[Data records]
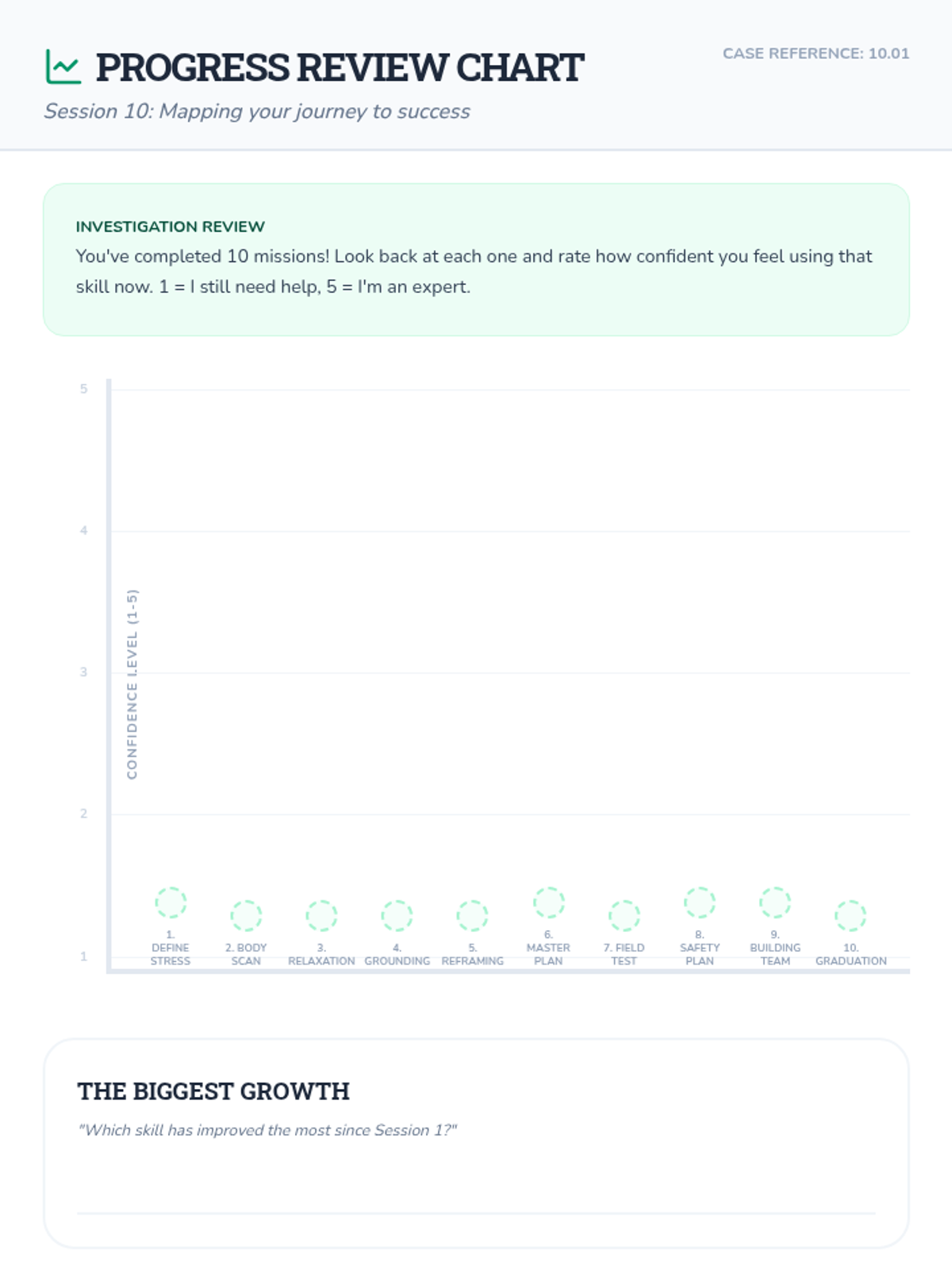Click the Building Team dashed circle
952x1270 pixels.
point(775,902)
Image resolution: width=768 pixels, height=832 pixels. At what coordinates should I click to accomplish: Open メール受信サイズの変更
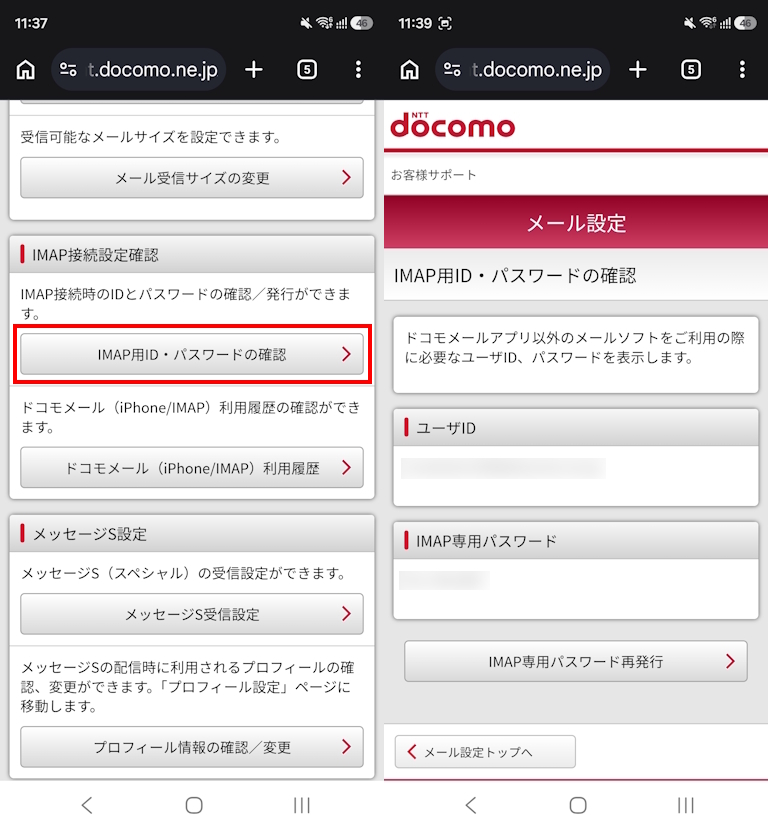[x=192, y=178]
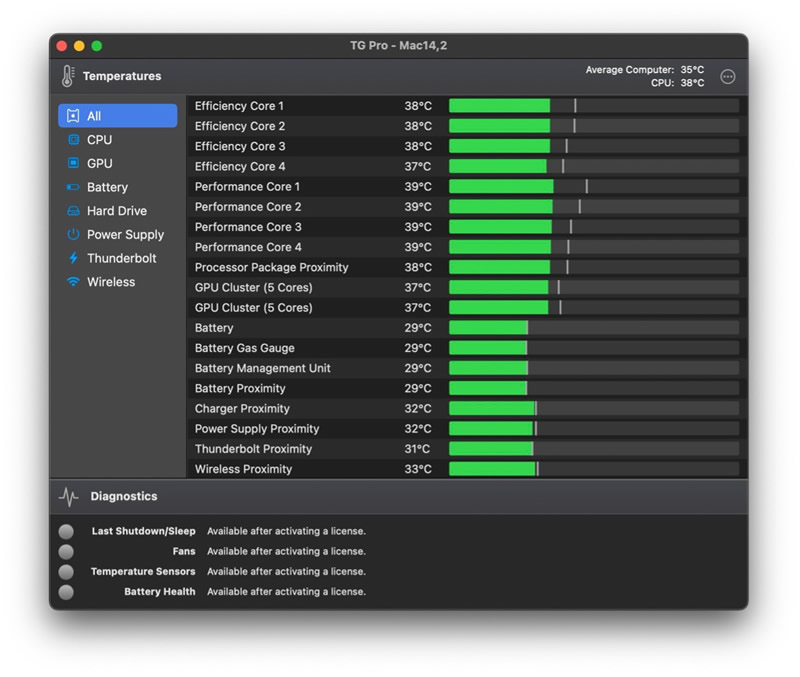Click the Fans license activation message

[286, 551]
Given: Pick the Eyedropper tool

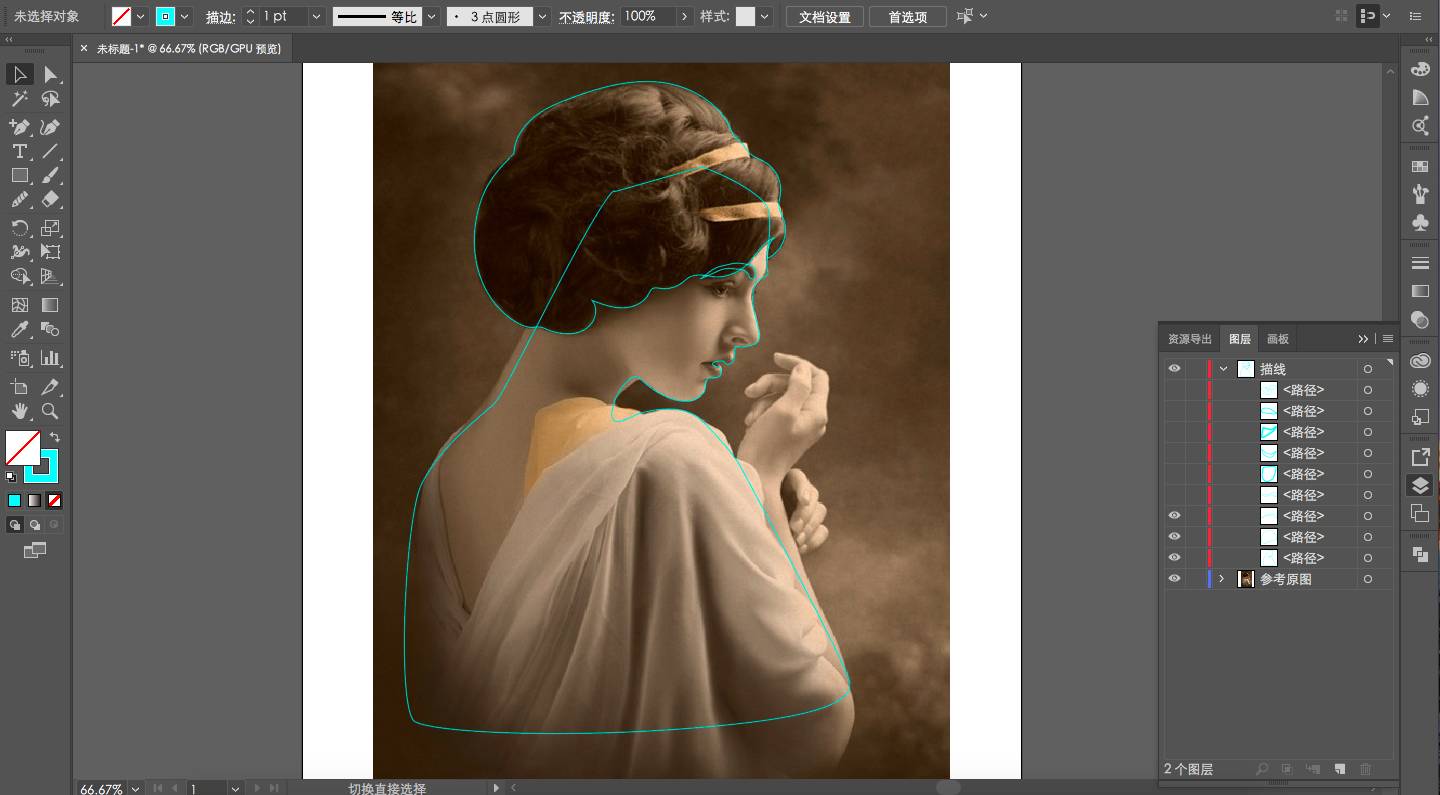Looking at the screenshot, I should coord(19,330).
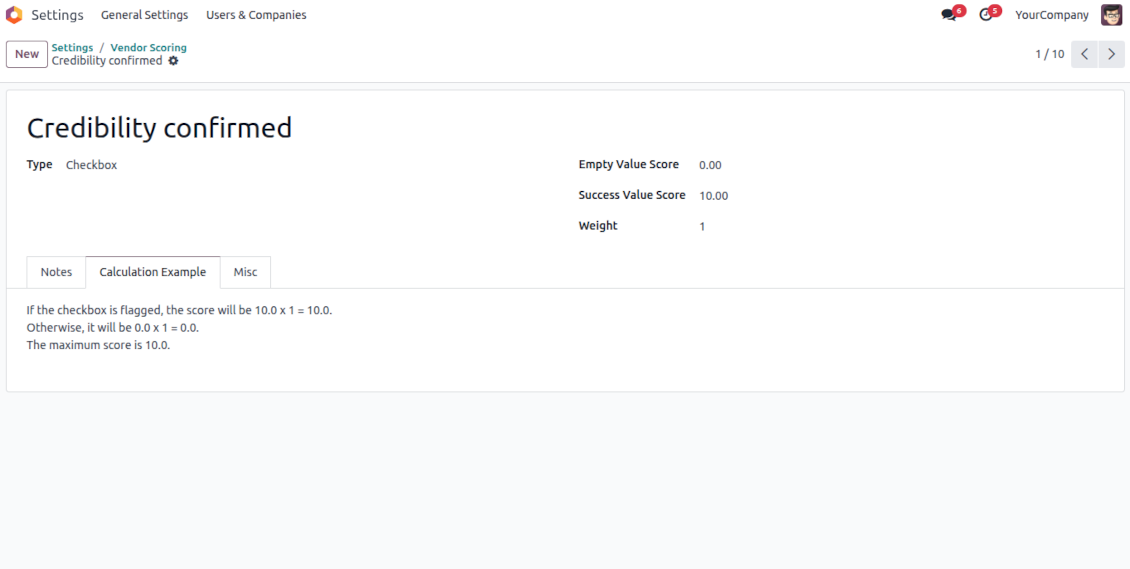
Task: Click the 1 / 10 pager counter
Action: coord(1049,54)
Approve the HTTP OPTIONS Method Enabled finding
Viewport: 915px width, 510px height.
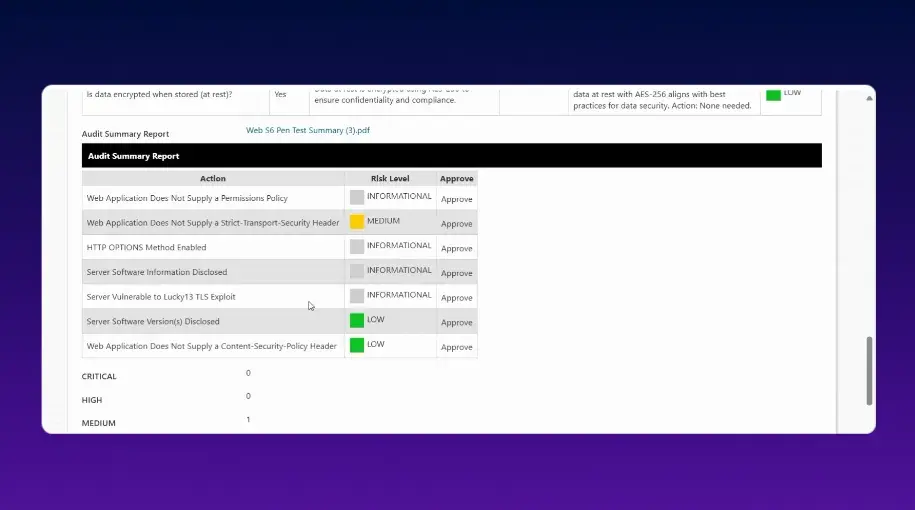(456, 248)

> Your task:
Copy only this, please: the line with "Approve the HTTP" and every line after it through the end of the data, with no pictures.

> Your response:
Approve the HTTP OPTIONS Method Enabled finding
Viewport: 915px width, 510px height.
(456, 248)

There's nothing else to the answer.